Examples include VirtualBox, VMware Workstation, and QEMU.

Different virtualization techniques used in VMs are as follows:

Fully Virtualized: When a guest OS running in a VM attempts to access hardware (like CPU, memory, or network), it interacts with virtual hardware interfaces provided by the hypervisor. The hypervisor translates these hardware calls into commands that the physical hardware can execute. This process involves emulating the actual hardware interfaces and translating the commands to ensure they are compatible with the host hardware. The guest OS are unaware that they are running on virtualized hardware.

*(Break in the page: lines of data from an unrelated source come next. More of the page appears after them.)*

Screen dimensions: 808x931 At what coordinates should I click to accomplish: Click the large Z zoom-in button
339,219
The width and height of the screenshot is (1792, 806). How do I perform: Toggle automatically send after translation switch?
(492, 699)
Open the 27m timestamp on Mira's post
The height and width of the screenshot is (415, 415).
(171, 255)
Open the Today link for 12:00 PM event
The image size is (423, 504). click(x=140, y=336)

Paravirtualization: In paravirtualization, the guest OS is modified to replace certain privileged instructions with hypercalls, which are calls directly to the hypervisor. Hypercalls are specific function calls that the guest OS uses to request services from the hypervisor, such as memory management, I/O operations, or scheduling. It reduced overhead and improve efficiency compared to traditional fully virtualized approaches.

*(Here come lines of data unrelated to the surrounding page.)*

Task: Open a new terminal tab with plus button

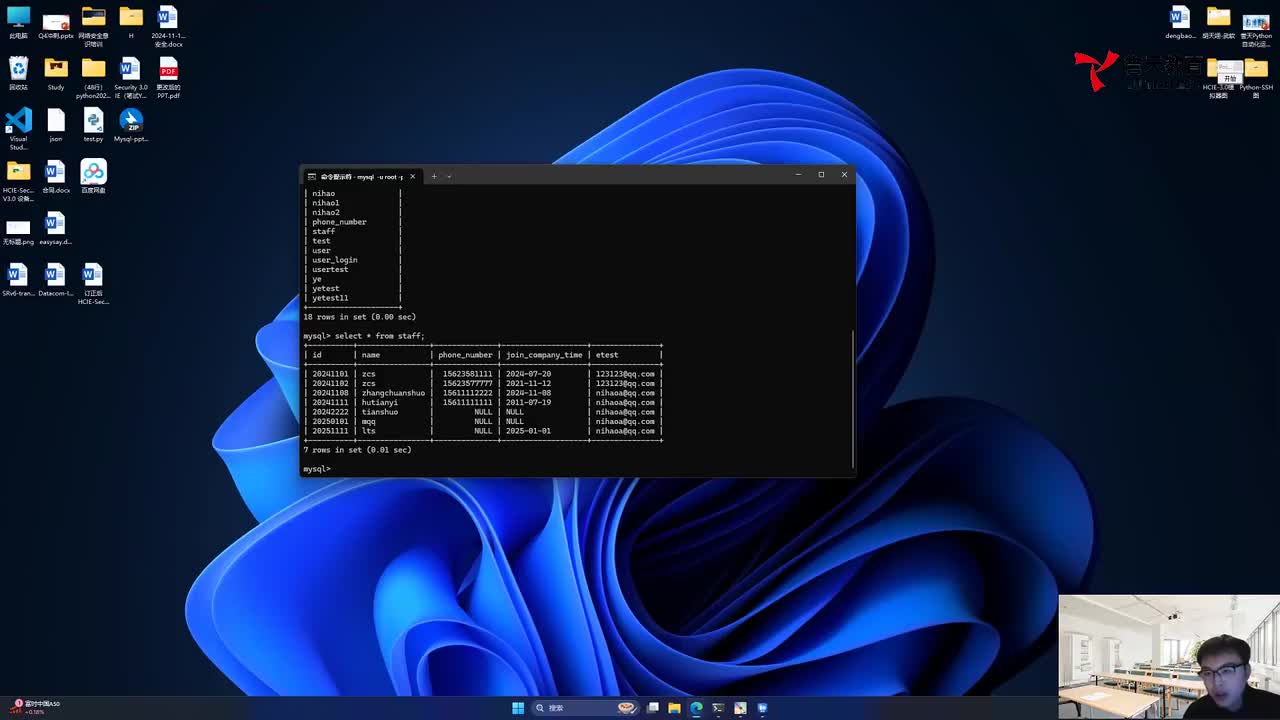Action: coord(434,176)
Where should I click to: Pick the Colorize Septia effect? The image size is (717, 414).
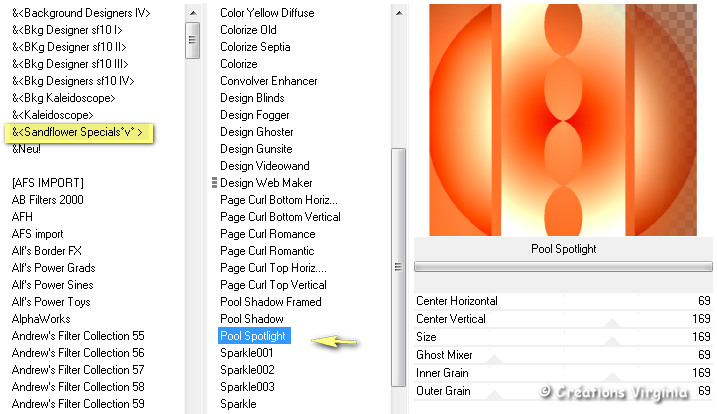pyautogui.click(x=255, y=47)
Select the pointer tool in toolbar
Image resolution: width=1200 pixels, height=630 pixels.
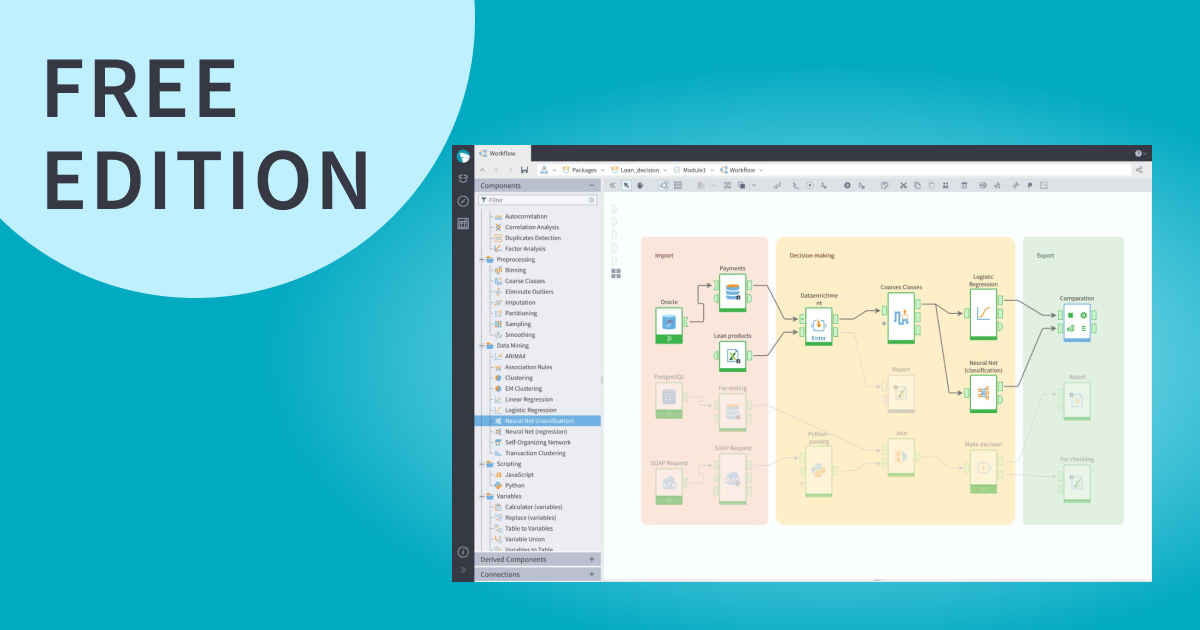(626, 185)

Emulation: When a guest software running on an emulated environment makes a hardware call, such as accessing memory or processing data, the emulated software (QEMU) translates these calls into instructions that the host system can understand and execute.

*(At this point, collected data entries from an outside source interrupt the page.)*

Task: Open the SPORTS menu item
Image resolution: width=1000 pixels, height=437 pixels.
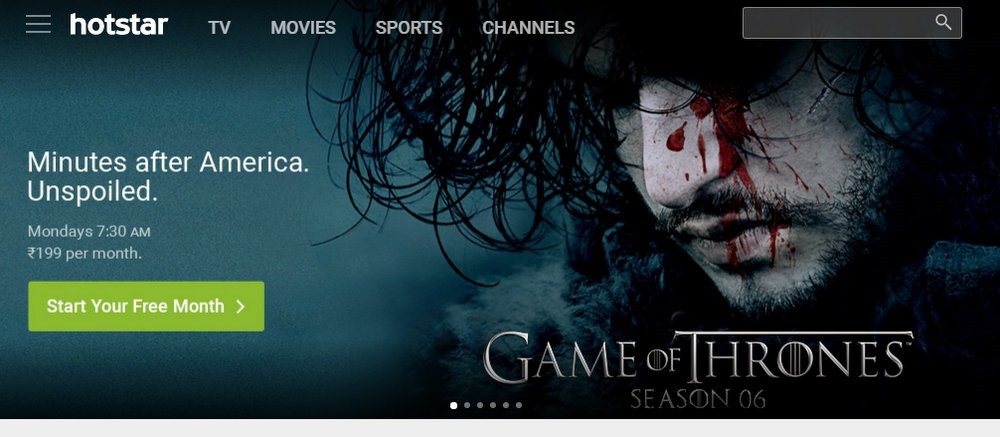Action: [x=409, y=27]
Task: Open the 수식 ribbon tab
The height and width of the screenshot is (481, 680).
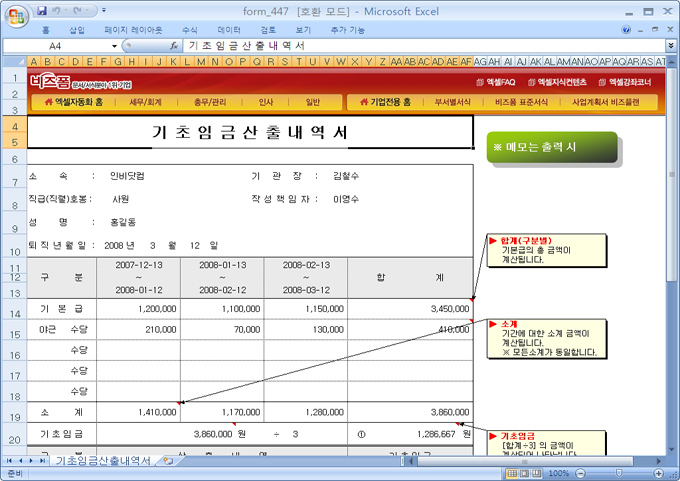Action: (189, 30)
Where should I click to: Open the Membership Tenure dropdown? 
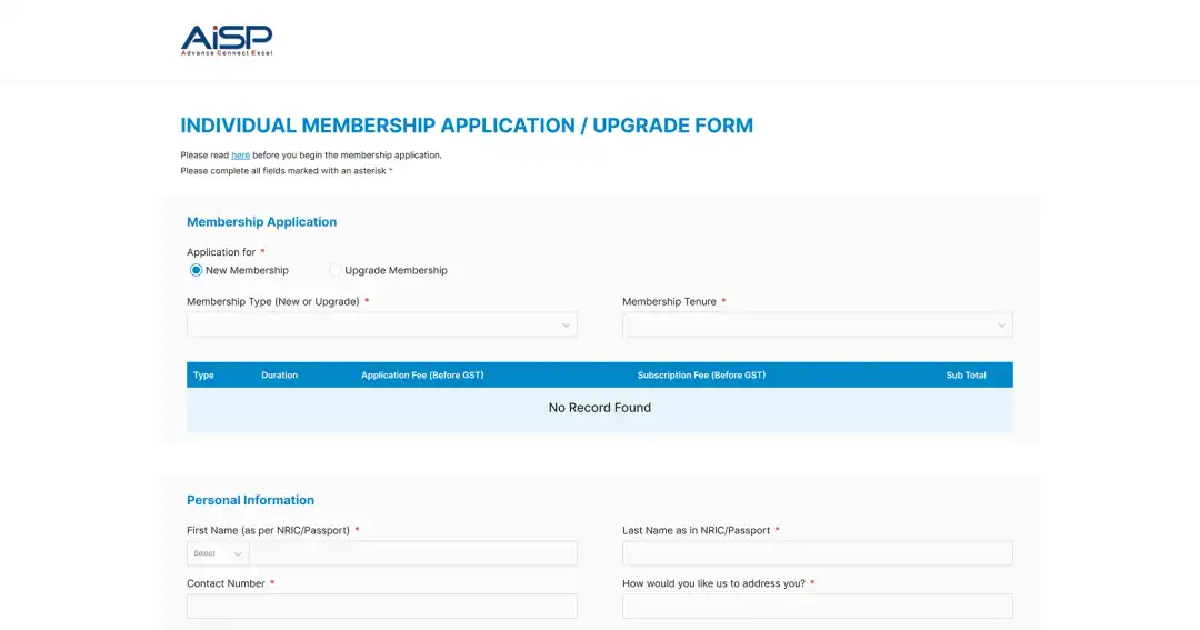[817, 325]

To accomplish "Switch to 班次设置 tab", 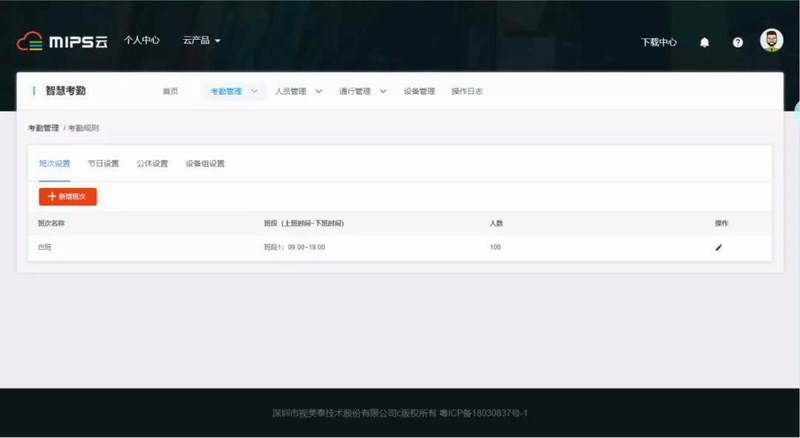I will click(54, 163).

Shared Hardware Virtualization: Suppose a VM running a high-performance application requires direct access to a specialized GPU for computational tasks. The hypervisor identifies the GPU and assigns it to the VM using pass-through. When the VM makes hardware calls related to GPU operations those calls are handled directly by the GPU without involving the hypervisor's virtualization layer.

Conclusion: virtualization improves efficiency by maximizing hardware use(overcommiting). This optimizes hardware use, reduces costs, enhances security by isolating each VM, and makes IT systems more flexible and easier to manage. It also speeds up deploying new software and recovering from failures.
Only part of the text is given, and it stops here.